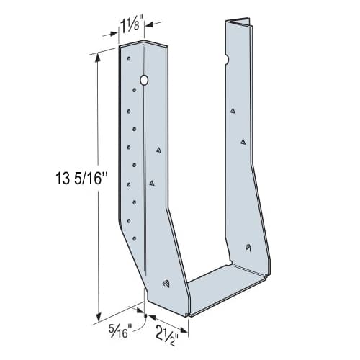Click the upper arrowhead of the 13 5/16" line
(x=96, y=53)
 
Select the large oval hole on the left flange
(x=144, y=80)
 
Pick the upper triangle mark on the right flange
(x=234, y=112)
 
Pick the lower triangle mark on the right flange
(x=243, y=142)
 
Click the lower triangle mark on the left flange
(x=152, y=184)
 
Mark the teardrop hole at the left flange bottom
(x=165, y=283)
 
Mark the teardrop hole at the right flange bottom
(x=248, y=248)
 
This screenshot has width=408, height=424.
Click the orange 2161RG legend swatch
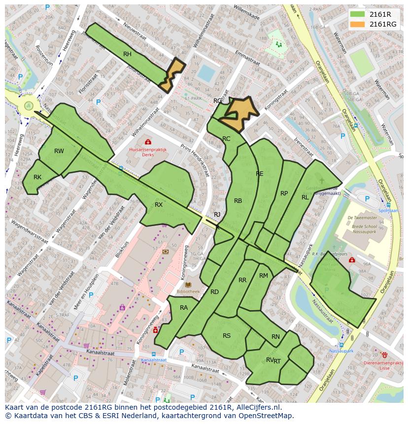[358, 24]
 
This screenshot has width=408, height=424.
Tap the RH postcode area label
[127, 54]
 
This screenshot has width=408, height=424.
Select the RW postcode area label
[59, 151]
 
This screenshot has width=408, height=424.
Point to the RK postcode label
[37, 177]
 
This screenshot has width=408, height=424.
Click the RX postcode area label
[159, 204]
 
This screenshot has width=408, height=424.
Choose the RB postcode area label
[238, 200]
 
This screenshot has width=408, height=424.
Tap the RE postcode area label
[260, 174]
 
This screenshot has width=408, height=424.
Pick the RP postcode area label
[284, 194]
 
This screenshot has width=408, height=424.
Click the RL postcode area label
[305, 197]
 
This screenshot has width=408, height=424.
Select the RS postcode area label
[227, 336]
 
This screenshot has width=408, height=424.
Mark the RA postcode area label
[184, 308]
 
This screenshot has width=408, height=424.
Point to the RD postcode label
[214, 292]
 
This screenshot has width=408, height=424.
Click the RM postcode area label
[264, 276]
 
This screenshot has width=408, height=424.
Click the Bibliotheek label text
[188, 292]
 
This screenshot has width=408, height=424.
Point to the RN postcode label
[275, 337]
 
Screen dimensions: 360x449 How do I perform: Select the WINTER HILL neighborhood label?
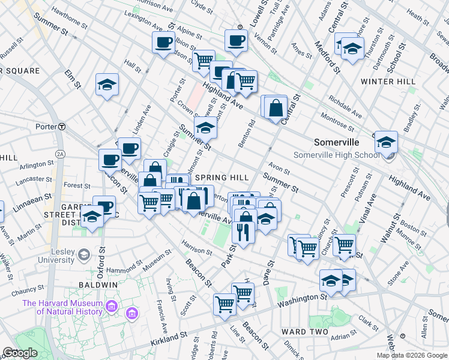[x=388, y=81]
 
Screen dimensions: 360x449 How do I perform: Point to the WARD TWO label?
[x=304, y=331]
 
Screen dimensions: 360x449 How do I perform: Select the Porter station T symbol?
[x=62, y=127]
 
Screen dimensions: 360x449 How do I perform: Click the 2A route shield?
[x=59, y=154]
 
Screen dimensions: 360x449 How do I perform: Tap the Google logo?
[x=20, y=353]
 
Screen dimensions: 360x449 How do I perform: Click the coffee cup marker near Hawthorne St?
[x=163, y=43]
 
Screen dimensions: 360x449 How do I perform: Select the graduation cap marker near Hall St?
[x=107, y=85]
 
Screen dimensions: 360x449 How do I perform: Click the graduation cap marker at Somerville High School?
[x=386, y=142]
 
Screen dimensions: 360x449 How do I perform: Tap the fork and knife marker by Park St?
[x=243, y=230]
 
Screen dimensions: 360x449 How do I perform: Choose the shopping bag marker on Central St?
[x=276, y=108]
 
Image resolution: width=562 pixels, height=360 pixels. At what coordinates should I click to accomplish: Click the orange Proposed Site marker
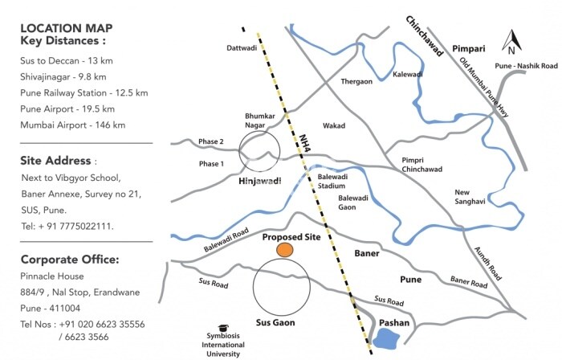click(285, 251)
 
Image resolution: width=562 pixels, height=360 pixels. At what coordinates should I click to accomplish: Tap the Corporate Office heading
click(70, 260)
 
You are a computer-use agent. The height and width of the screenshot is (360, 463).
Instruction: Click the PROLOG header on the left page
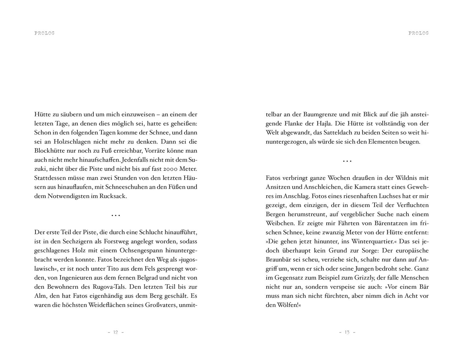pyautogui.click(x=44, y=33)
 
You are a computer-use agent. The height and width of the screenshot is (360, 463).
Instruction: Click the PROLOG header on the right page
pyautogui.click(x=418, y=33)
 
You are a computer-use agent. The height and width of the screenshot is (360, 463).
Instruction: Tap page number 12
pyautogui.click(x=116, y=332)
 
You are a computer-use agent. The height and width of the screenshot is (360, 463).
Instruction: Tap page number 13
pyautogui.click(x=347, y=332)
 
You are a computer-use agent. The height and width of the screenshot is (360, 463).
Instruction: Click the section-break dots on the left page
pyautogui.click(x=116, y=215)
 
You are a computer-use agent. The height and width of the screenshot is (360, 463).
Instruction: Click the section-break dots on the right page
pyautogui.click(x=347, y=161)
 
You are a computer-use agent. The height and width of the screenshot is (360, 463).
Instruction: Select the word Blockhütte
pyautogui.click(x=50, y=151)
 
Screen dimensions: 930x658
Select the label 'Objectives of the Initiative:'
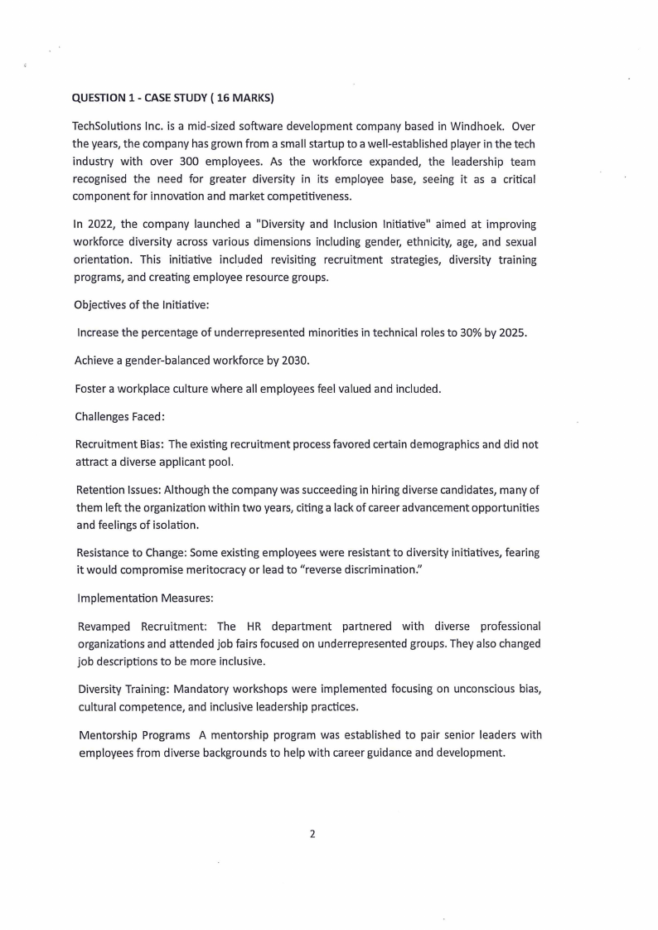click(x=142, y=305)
===============
◆ **DIRECTIONS**: Render the records above as a numbered list with one line per entry, leaving out blank lines and any pictures.

◆ **SOLUTION**:
1. Click the upper arrowhead of the 13 5/16" line
2. (x=96, y=53)
3. Select the large oval hole on the left flange
4. (x=144, y=80)
5. Pick the upper triangle mark on the right flange
6. (x=234, y=112)
7. Pick the lower triangle mark on the right flange
8. (x=243, y=142)
9. Click the lower triangle mark on the left flange
10. (x=152, y=184)
11. Mark the teardrop hole at the left flange bottom
12. (x=165, y=283)
13. Mark the teardrop hole at the right flange bottom
14. (x=248, y=248)
15. This screenshot has width=408, height=424.
16. Click the orange 2161RG legend swatch
17. [358, 24]
18. This screenshot has width=408, height=424.
19. Tap the RH postcode area label
20. [127, 54]
21. This screenshot has width=408, height=424.
22. Select the RW postcode area label
23. [59, 151]
24. This screenshot has width=408, height=424.
25. Point to the RK postcode label
26. [37, 177]
27. This screenshot has width=408, height=424.
28. Click the RX postcode area label
29. [159, 204]
30. This screenshot has width=408, height=424.
31. Choose the RB postcode area label
32. [238, 200]
33. This screenshot has width=408, height=424.
34. Tap the RE postcode area label
35. [260, 174]
36. This screenshot has width=408, height=424.
37. Pick the RP postcode area label
38. [284, 194]
39. This screenshot has width=408, height=424.
40. Click the RL postcode area label
41. [305, 197]
42. This screenshot has width=408, height=424.
43. Select the RS postcode area label
44. [227, 336]
45. This screenshot has width=408, height=424.
46. Mark the RA postcode area label
47. [184, 308]
48. This screenshot has width=408, height=424.
49. Point to the RD postcode label
50. [214, 292]
51. This screenshot has width=408, height=424.
52. Click the RM postcode area label
53. [264, 276]
54. This screenshot has width=408, height=424.
55. Click the Bibliotheek label text
56. [188, 292]
57. This screenshot has width=408, height=424.
58. Point to the RN postcode label
59. [275, 337]
60. Screen dimensions: 360x449 How do I perform: Select the WINTER HILL neighborhood label?
61. [x=388, y=81]
62. Screen dimensions: 360x449 How do I perform: Point to the WARD TWO label?
63. [x=304, y=331]
64. Screen dimensions: 360x449 How do I perform: Select the Porter station T symbol?
65. [x=62, y=127]
66. Screen dimensions: 360x449 How do I perform: Click the 2A route shield?
67. [x=59, y=154]
68. Screen dimensions: 360x449 How do I perform: Tap the Google logo?
69. [x=20, y=353]
70. Screen dimensions: 360x449 How do I perform: Click the coffee cup marker near Hawthorne St?
71. [x=163, y=43]
72. Screen dimensions: 360x449 How do I perform: Select the graduation cap marker near Hall St?
73. [x=107, y=85]
74. Screen dimensions: 360x449 How do I perform: Click the graduation cap marker at Somerville High School?
75. [x=386, y=142]
76. Screen dimensions: 360x449 How do I perform: Tap the fork and knife marker by Park St?
77. [x=243, y=230]
78. Screen dimensions: 360x449 How do I perform: Choose the shopping bag marker on Central St?
79. [x=276, y=108]
80. Image resolution: width=562 pixels, height=360 pixels. At what coordinates should I click to accomplish: Click the orange Proposed Site marker
81. click(285, 251)
82. Image resolution: width=562 pixels, height=360 pixels. At what coordinates should I click to accomplish: Tap the Corporate Office heading
83. click(70, 260)
84. You are a computer-use agent. The height and width of the screenshot is (360, 463).
85. Instruction: Click the PROLOG header on the left page
86. pyautogui.click(x=44, y=33)
87. You are a computer-use agent. The height and width of the screenshot is (360, 463).
88. Instruction: Click the PROLOG header on the right page
89. pyautogui.click(x=418, y=33)
90. You are a computer-use agent. The height and width of the screenshot is (360, 463).
91. Instruction: Tap page number 12
92. pyautogui.click(x=116, y=332)
93. You are a computer-use agent. The height and width of the screenshot is (360, 463).
94. Instruction: Tap page number 13
95. pyautogui.click(x=347, y=332)
96. You are a computer-use agent. The height and width of the screenshot is (360, 463).
97. Instruction: Click the section-break dots on the left page
98. pyautogui.click(x=116, y=215)
99. You are a computer-use agent. The height and width of the screenshot is (360, 463).
100. Instruction: Click the section-break dots on the right page
101. pyautogui.click(x=347, y=161)
102. You are a computer-use agent. The height and width of the screenshot is (360, 463).
103. Instruction: Select the word Blockhütte
104. pyautogui.click(x=50, y=151)
105. Screen dimensions: 930x658
106. Select the label 'Objectives of the Initiative:'
107. click(x=142, y=305)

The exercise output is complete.